XIII Volume 5: Full Red
By Jean Van Hamme and William Vance
Another Van Hamme series that I love. I’m never really sure whether I enjoy XIII or Largo Winch more – I think it all depends on which I’m currently reading. All I know is that I’m extremely grateful to Cinebook for bringing them to me.
So far, after 4 volumes of this series of XIII, we’ve followed the quest of an amnesiac man to discover his past and his identity, whilst avoiding a plethora of people trying to kill him for things he can’t remember doing – up to and including assassinating the oh so JFK-like president of the USA President William B. Sheridan.
And, just like last time, I’m going to completely bypass the complicated explanation in favour of the summary three pages presented at the start of Volume 4. Cheating? Oh yes….. (what is it they say about a picture – or sequential series of pictures – painting a thousand words?)
Okay, well, here in Volume 5 Van Hamme has really, really accelerated the pace.
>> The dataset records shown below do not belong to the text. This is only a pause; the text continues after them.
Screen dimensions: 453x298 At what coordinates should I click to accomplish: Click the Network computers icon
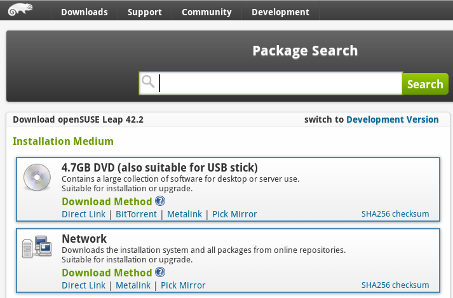point(36,247)
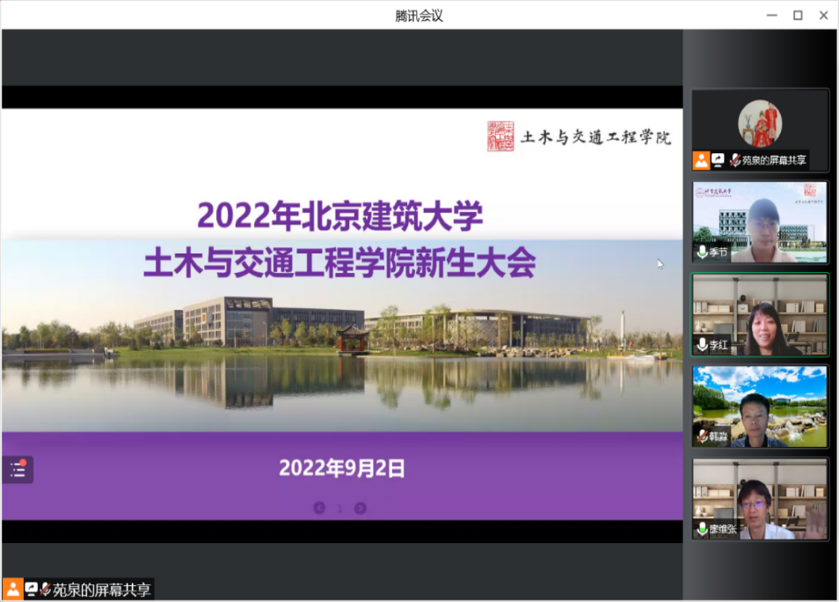Click the microphone icon next to 李红

coord(702,344)
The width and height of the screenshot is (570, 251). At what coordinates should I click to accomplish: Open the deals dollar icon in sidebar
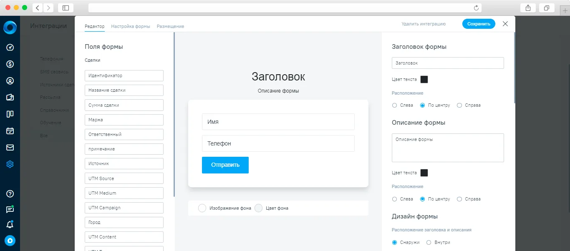tap(10, 64)
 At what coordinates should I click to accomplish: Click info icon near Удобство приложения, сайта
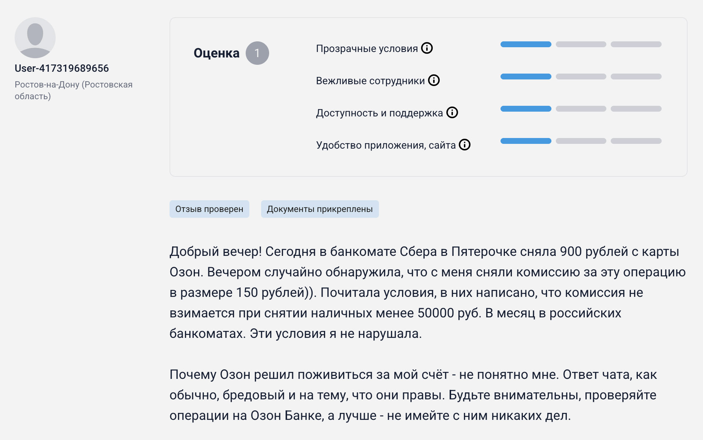tap(465, 145)
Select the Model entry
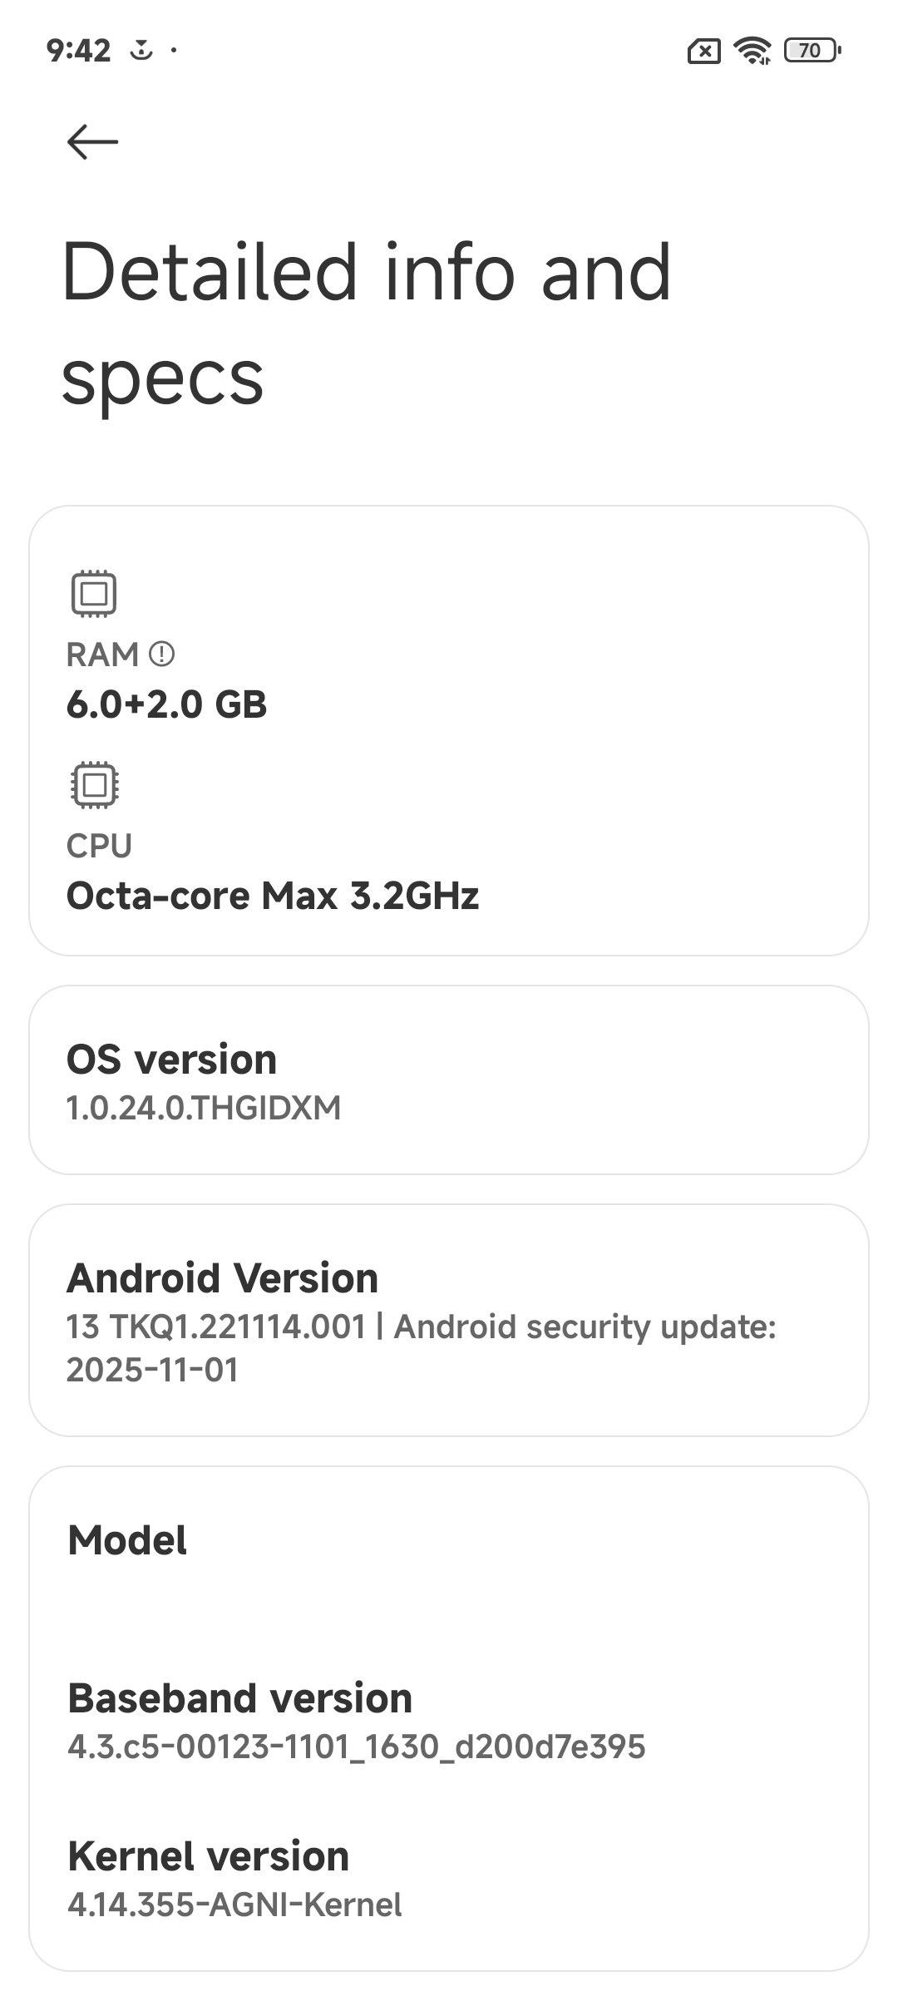Image resolution: width=898 pixels, height=1996 pixels. pos(127,1539)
Surprisingly, this is the conclusion of the first storyline, and after all the carefully lain groundwork of the last four volumes which I found so deliciously thrilling, I have to admit I think it’s a mistake.
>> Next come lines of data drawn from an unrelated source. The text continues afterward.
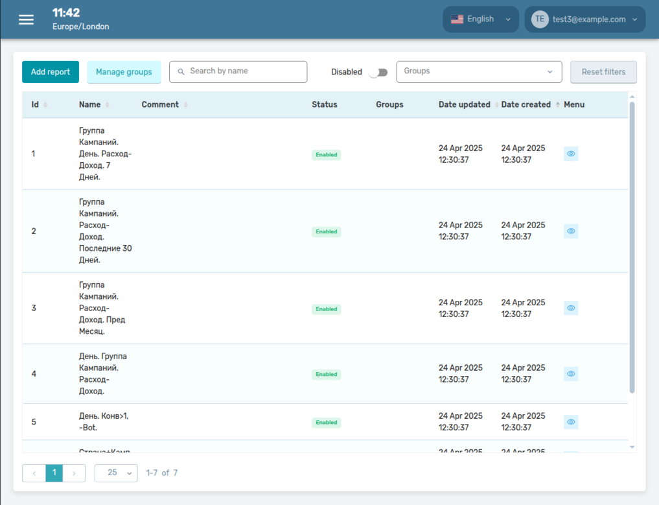Click the Reset filters button
The height and width of the screenshot is (505, 659).
tap(603, 72)
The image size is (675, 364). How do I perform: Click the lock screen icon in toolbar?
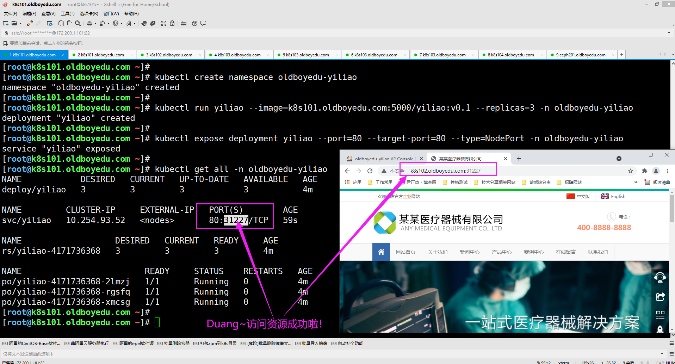172,23
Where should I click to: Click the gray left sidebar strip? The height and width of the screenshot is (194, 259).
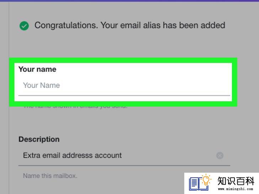(4, 97)
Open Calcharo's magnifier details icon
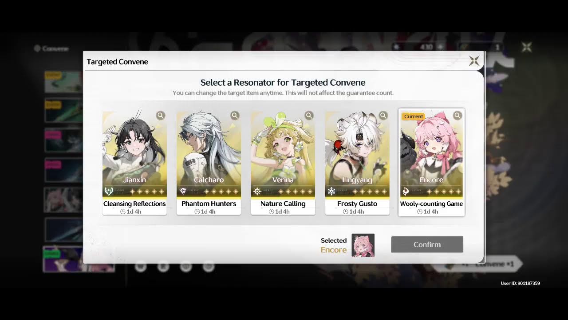 point(235,116)
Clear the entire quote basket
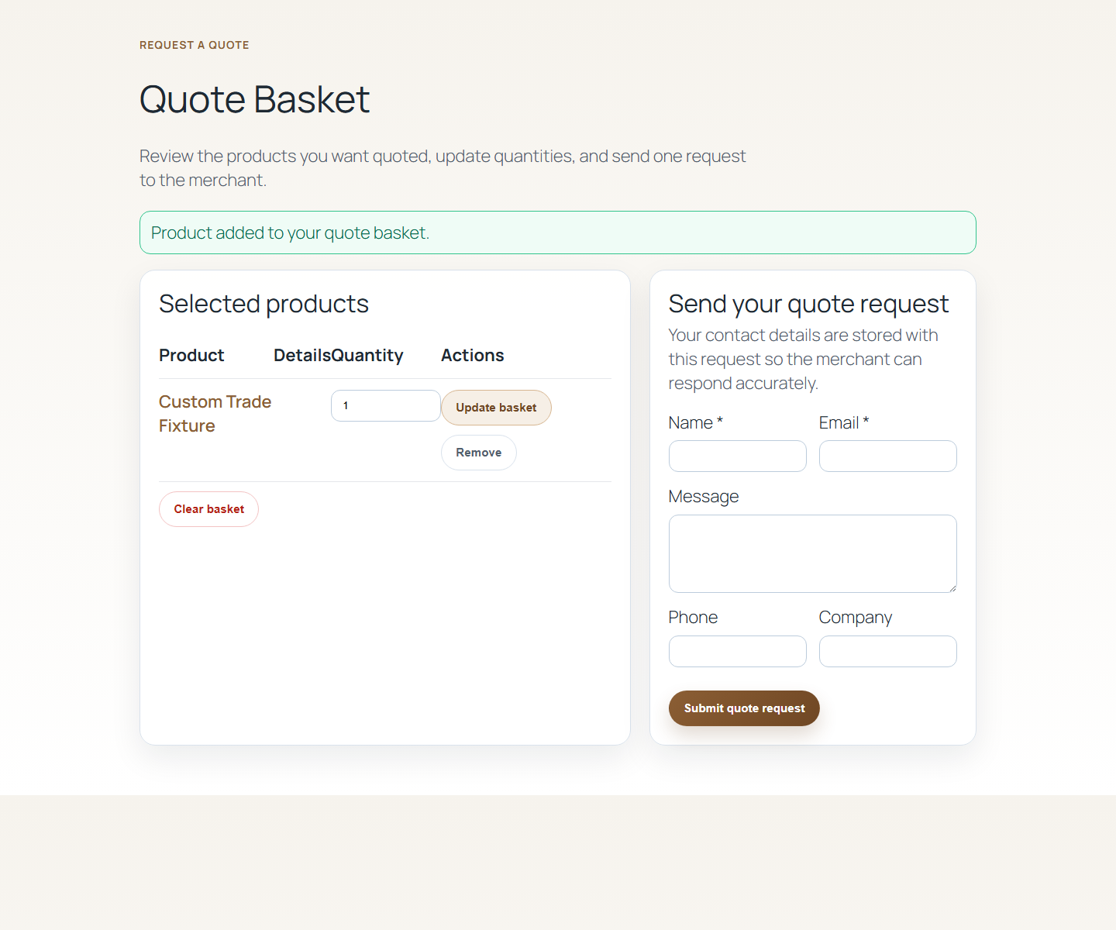Viewport: 1116px width, 930px height. [x=208, y=509]
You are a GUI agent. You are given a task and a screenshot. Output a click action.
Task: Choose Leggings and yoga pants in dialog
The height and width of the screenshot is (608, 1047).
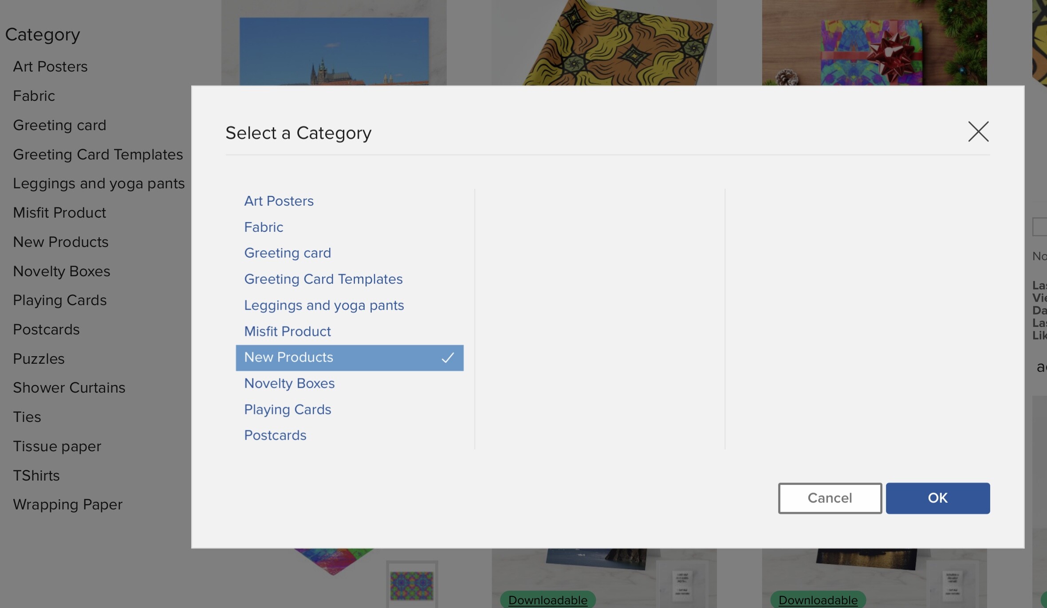click(324, 305)
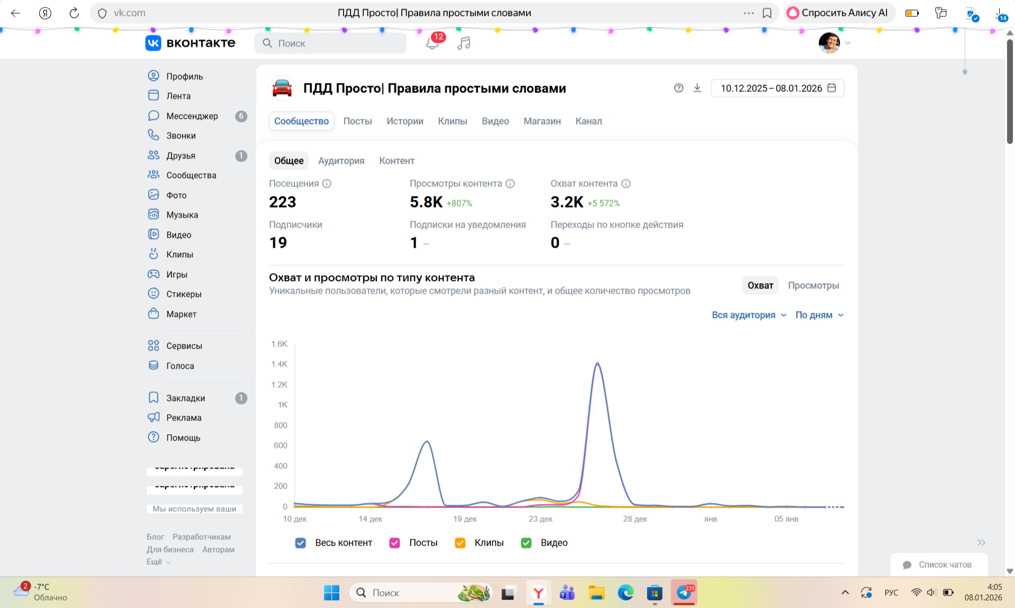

Okay, not that much of a mistake, since I still thoroughly enjoyed it and found it all tremendously exciting. (Just like all the previous volumes: Volumes 1, 2, 3 and 4- which I can quickly summarise by describing XIII as a stunningly good thriller of a book.)
But the whole volume proceeds so damn fast there’s barely time to draw breath. XIII and his associates make their way back from the wilderness they found themselves in at the end of Volume 4 in all too quick a fashion.
Meanwhile, in Washington, everything comes together all too quickly, with plot and counter plot dispensed with over a few pages. Before we know it, there’s a group of men acting somewhere well above the hapless current president very, very close to starting World War III on the pretense of making America strong again – and they’re the people with the roman numerals tattooed on their collar bones that have been controlling XIII’s life all along.
(Oh yes, WW3 – no half measures in XIII – as General Carrington discovers the depth of the conspiracy. From Volume 5; Full Red by Van Hamme and Vance, published by Cinebook)
Before you can say action set-piece it’s all over, with the plot thwarted, everything neatly wrapped up and XIII none the wiser and pledging to continue his quest to discover his identity, to investigate his previous life as Jason Fly.
There’s even that mainstay of rushed endings the summary conclusion pages (the sort you usually see over the end credits of a movie telling you where the characters ended up), where it seems Van Hamme simply either ran out of pages or ran out of steam and decided he couldn’t be bothered with a 6 volume of this part of the story to finish everything up satisfactorily.
(And there’s the set-up to the next part of the story – as XIII goes in search of his life as Jason Fly. From XIII Volume 5; Full Red by Van Hamme and Vance, published by Cinebook)
But even though the ending was, in my humble opinion, rushed and flawed, having just read Volumes 1-5 all over again for writing this review, I’m still convinced that Van Hamme and Vance’s XIII is a classy and classic piece of intriguing thriller. Possibly one of the best I’ve read in comics, certainly one of the most enjoyable.
Still, there’s still another 14 volumes of XIII to go. Van Hamme has a load of twists and turns in his story yet I’m quite sure. And this little bump along the road certainly wont stop me from being there right till the end.
















March 16th, 2011 at 9:41 am
Waiting to read the one drawn by Jean Giraud and set in Ireland.